Text and item location entries:
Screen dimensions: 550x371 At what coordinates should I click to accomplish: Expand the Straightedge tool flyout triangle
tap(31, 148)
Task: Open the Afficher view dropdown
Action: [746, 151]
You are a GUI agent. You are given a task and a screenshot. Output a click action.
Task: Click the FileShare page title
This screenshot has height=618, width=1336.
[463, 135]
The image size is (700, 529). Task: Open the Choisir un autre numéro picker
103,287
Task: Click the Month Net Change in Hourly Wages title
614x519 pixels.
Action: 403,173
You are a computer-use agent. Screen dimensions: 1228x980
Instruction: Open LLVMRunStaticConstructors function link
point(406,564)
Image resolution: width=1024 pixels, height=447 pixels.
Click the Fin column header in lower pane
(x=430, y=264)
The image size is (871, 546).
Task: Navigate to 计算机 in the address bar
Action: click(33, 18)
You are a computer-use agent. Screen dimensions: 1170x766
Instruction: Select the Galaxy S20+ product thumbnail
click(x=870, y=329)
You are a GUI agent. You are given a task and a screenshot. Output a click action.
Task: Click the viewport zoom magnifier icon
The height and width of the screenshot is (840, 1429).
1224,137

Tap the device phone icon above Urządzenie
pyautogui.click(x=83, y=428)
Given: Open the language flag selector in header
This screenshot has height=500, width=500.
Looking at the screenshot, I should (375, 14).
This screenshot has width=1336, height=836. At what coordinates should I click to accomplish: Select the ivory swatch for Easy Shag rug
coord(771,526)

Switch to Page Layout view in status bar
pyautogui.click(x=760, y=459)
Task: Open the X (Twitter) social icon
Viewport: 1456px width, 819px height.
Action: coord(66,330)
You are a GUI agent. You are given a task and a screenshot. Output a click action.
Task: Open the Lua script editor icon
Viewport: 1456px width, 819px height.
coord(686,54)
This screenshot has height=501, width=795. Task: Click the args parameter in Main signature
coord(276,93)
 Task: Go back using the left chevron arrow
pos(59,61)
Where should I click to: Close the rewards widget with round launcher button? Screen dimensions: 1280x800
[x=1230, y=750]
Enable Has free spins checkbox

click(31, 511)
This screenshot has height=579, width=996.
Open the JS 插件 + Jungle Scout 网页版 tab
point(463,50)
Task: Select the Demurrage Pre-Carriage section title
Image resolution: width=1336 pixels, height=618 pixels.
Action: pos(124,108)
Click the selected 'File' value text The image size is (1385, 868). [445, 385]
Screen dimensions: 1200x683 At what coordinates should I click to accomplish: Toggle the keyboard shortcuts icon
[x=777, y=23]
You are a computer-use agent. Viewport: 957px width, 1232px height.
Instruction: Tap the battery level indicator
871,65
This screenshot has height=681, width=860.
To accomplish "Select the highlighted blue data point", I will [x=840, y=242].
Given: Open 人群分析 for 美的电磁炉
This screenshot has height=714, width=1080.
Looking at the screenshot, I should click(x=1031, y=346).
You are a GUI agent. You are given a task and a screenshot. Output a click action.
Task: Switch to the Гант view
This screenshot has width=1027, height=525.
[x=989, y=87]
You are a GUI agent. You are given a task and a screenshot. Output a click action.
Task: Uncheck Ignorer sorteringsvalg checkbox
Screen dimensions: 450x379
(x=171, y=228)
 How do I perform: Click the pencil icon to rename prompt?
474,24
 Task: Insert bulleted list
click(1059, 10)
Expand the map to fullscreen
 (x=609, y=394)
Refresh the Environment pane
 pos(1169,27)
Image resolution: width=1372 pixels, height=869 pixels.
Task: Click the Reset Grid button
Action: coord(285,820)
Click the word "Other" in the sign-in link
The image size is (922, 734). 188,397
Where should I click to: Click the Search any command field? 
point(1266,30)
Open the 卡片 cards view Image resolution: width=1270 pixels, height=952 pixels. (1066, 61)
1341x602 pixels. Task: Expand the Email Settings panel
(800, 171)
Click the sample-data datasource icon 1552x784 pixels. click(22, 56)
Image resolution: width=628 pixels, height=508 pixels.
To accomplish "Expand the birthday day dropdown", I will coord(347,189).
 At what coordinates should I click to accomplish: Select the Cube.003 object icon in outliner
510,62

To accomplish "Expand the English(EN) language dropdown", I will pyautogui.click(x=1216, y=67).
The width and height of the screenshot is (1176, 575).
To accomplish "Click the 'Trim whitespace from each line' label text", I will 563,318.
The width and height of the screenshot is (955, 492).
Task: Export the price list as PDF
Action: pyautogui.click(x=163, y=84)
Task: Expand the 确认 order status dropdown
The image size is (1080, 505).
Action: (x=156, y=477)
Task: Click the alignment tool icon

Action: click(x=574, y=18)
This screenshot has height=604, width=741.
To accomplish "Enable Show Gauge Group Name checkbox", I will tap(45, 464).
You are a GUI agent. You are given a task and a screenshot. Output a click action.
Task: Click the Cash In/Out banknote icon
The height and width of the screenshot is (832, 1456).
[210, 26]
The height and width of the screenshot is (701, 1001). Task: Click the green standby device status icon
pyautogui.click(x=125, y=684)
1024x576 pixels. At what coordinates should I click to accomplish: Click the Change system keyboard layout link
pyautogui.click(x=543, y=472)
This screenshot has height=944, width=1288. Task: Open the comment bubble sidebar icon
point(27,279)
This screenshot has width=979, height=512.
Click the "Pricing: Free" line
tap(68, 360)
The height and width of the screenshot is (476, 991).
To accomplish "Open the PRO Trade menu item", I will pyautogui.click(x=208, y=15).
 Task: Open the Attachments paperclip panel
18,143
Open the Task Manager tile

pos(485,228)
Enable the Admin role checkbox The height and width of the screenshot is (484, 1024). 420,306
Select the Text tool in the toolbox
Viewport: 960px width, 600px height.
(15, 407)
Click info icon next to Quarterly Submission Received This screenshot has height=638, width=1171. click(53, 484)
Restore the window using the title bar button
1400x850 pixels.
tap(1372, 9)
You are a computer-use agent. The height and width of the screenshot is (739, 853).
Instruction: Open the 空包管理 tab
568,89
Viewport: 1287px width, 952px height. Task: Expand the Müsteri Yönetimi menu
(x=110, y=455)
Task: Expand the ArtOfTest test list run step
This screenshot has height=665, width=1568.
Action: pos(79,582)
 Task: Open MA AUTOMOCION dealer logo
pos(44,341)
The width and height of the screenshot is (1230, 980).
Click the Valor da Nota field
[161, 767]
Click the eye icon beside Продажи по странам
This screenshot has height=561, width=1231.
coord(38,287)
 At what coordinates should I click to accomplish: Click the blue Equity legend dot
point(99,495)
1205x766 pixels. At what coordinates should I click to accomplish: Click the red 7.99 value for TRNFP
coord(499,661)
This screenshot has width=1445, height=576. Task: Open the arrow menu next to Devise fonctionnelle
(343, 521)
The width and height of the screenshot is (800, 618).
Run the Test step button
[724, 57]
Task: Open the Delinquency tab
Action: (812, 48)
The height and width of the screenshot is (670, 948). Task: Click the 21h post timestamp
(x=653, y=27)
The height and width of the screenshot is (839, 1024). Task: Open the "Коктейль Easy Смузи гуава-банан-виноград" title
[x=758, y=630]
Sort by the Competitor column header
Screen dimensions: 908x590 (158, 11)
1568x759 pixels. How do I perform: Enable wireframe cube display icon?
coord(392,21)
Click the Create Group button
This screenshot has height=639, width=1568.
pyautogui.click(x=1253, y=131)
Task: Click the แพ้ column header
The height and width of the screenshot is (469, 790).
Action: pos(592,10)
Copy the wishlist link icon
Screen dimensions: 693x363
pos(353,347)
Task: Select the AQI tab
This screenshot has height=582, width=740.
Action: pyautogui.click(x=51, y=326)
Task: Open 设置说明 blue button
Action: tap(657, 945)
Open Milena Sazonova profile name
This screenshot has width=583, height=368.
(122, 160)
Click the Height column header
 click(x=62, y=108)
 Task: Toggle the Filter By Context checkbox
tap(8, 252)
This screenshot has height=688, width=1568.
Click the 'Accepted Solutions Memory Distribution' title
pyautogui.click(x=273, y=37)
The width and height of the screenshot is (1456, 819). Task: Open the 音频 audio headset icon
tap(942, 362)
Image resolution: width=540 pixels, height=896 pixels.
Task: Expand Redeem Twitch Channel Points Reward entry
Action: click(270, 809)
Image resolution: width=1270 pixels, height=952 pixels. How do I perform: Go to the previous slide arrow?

▶ To be done
Output the lines of data from the line containing "Task: Toggle the Filter By Context checkbox" through the end of the data, reproducing them verbatim.

▶ Exercise solution
 Task: Toggle the Filter By Context checkbox
tap(8, 252)
This screenshot has height=688, width=1568.
Click the 'Accepted Solutions Memory Distribution' title
pyautogui.click(x=273, y=37)
The width and height of the screenshot is (1456, 819). Task: Open the 音频 audio headset icon
tap(942, 362)
Image resolution: width=540 pixels, height=896 pixels.
Task: Expand Redeem Twitch Channel Points Reward entry
Action: click(270, 809)
Image resolution: width=1270 pixels, height=952 pixels. How do I perform: Go to the previous slide arrow?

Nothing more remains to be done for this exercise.